Exercise set
• 1. Answer these questions about the PSMT8 alpha-sprite notes, marking each answer with its letter.
(a) Which pixel storage mode is left out for v1?
(b) What kind of testbench must be used to validate the timing, and what would a combinational-read one give?
(c) What must fire before the sprite draws?
• 2. Summarize the PSMT8 alpha-sprite notes in two sentences.

Reading text

::::::::

Critically: the Ch344 half-rate sprite datapath captures s1_tex_color, and s1_tex_color IS the gs_texture_unit output (gs_stub.sv:4352) — i.e. already CLUT-decoded for PSMT8. So the CLUT decode happens upstream of the half-rate capture.

What actually needs doing

  1. Relax the textured-alpha SPRITE eligibility gate (new_tex_abe_active, gs_stub.sv ~:5114): (tex0_psm==6'h00)(tex0_psm==6'h00 || tex0_psm==6'h13) (PSMT8). PSMT4 (0x14) left out for v1.
  2. Validate the timing — the one real risk. PSMT8 adds a byte-lane SELECT; under TEX_RD_REGISTERED=1 (the board config) the selector is realigned (SEL_DELAY). The Ch344 half-rate capture (ta_tex_q/ta_tex_q1, the 1-deep texel delay) was tuned to PSMCT32's registered-read latency. We must prove the CLUT-decoded texel is still valid at the frozen-beat capture for PSMT8 — a COMBINATIONAL-read TB would be a FALSE GREEN (this exact trap bit Ch344). Use a registered-read TB.
  3. CLUT precondition: a TEX0_1 write with CLD≠0 must fire (loading clut_stub) before the sprite draws — same precondition as the proven indexed-DECAL path; declared, asserted in the TB.

Pre-fit synthetic TB (buildable NOW — no capture needed), proving Codex's 5 points

tb_gs_psmt8_alpha_sprite (registered-read model, SPRITE_TEX_ALPHA=1, TEX_RD_REGISTERED=1):

  1. index fetch hits the right byte (PSMT8 linear address → correct VRAM byte lane);
  2. CLUT maps index → ABGR (program clut_stub via a CLD≠0 TEX0 / loader);
  3. the texel's alpha (from the CLUT entry) drives source-over against the dest;
  4. no read2 collision regression (texel read on primary beat, dest on frozen beat, CLUT lookup is combinational — assert no overlap, incl. vs load_busy);
  5. the PSMCT32 sprite path stays green (cross-check the existing tb_gs_textured_alpha_sprite + regression).

::::::::

Source material
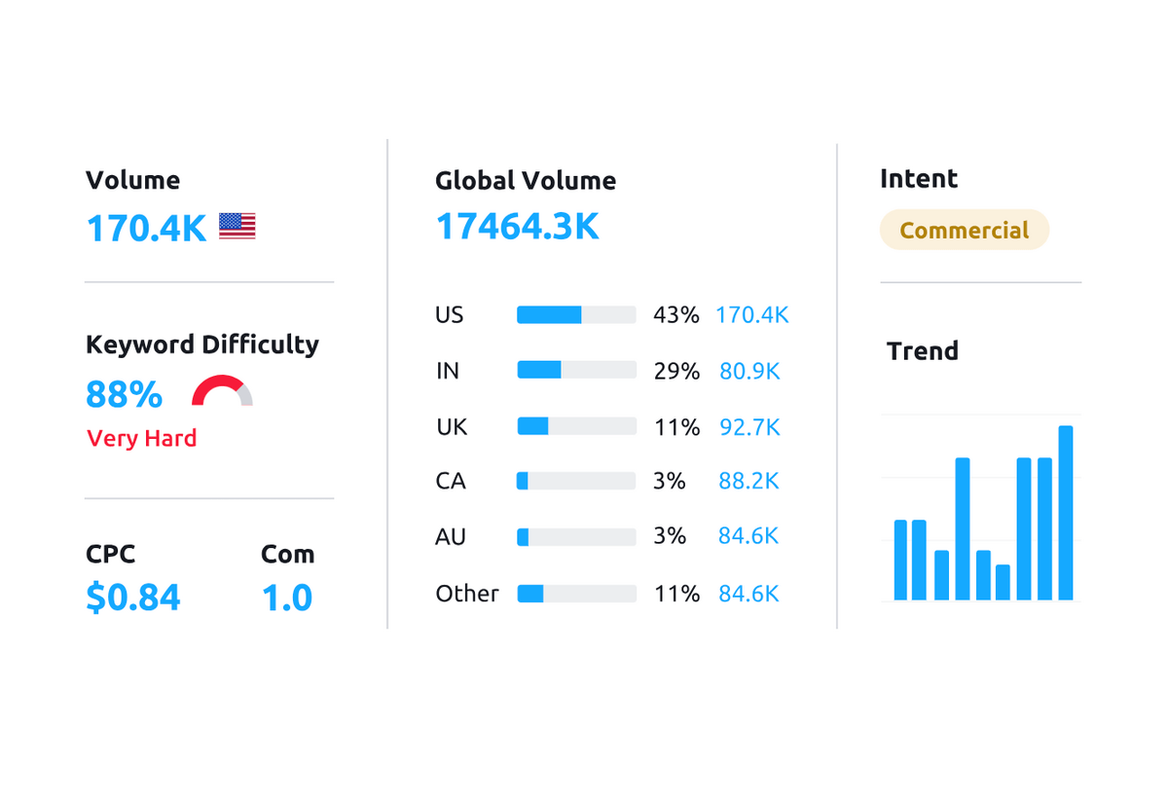Screen dimensions: 1168x797
Task: Open the 92.7K UK volume link
Action: 749,427
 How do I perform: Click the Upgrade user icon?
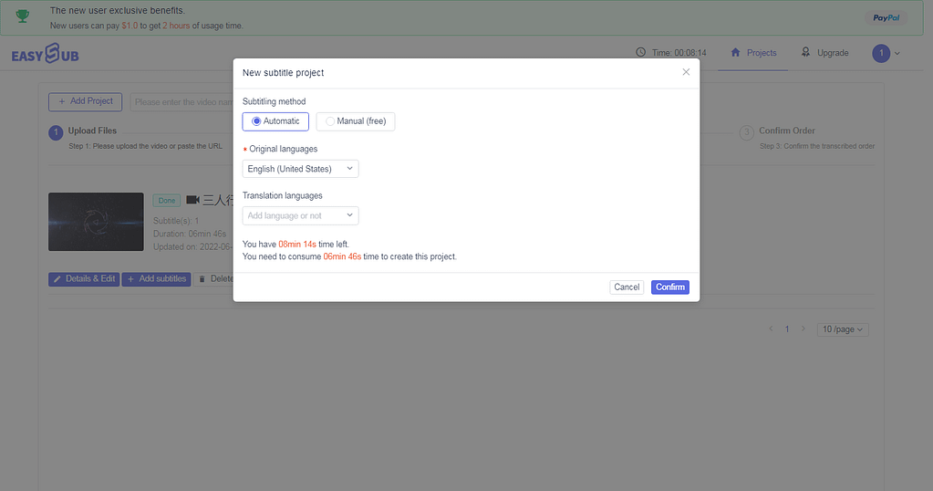click(x=805, y=52)
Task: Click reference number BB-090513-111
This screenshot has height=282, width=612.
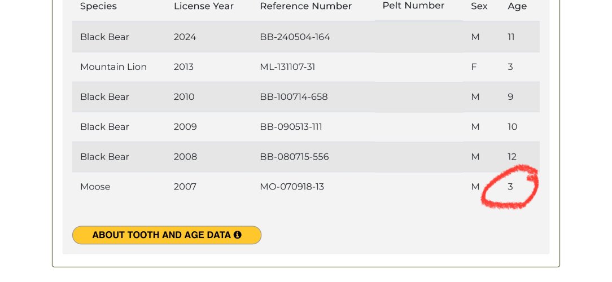Action: [x=291, y=126]
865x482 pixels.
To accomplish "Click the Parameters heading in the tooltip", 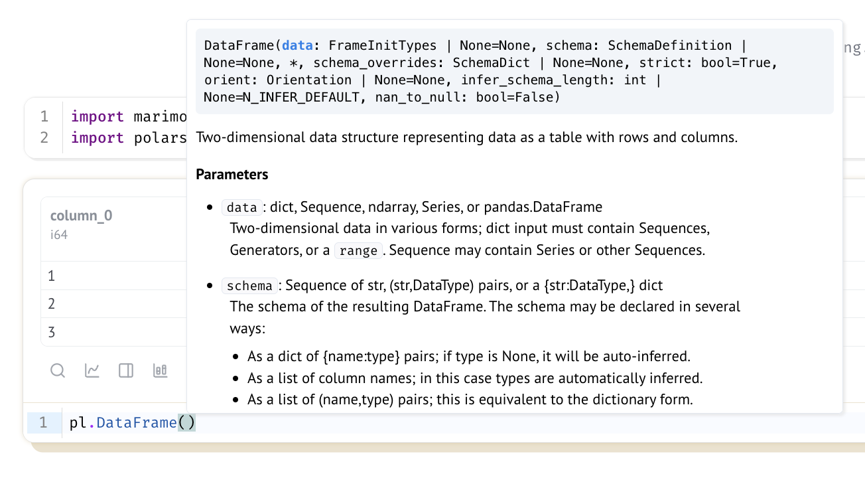I will coord(232,175).
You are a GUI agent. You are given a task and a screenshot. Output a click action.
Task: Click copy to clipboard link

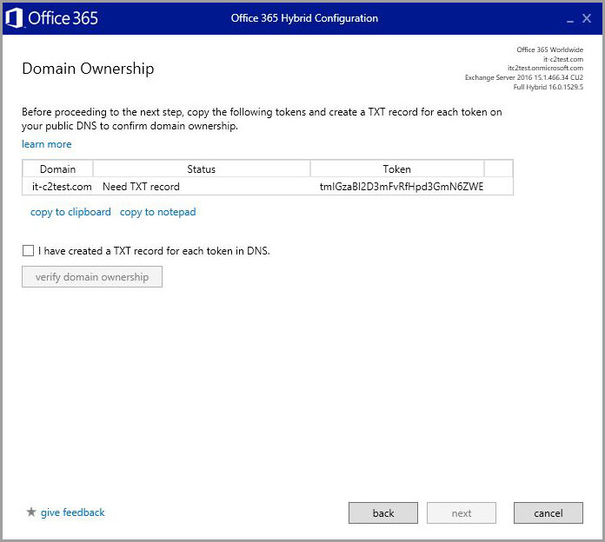click(70, 212)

::::::::

Answers to the exercises
• 1.
(a) PSMT4 (0x14).
(b) A registered-read testbench; a combinational-read one would give a false green.
(c) A TEX0_1 write with CLD≠0, loading clut_stub.

• 2. Because the half-rate sprite datapath captures s1_tex_color, which is already CLUT-decoded for PSMT8, the work is to relax the textured-alpha SPRITE eligibility gate to admit PSMT8, validate the timing with a registered-read testbench, and require a TEX0_1 write with CLD≠0 before the sprite draws. A synthetic registered-read testbench, tb_gs_psmt8_alpha_sprite, is to prove five points: correct byte fetch, CLUT mapping of index to ABGR, alpha-driven source-over against the dest, no read2 collision regression, and that the PSMCT32 sprite path stays green.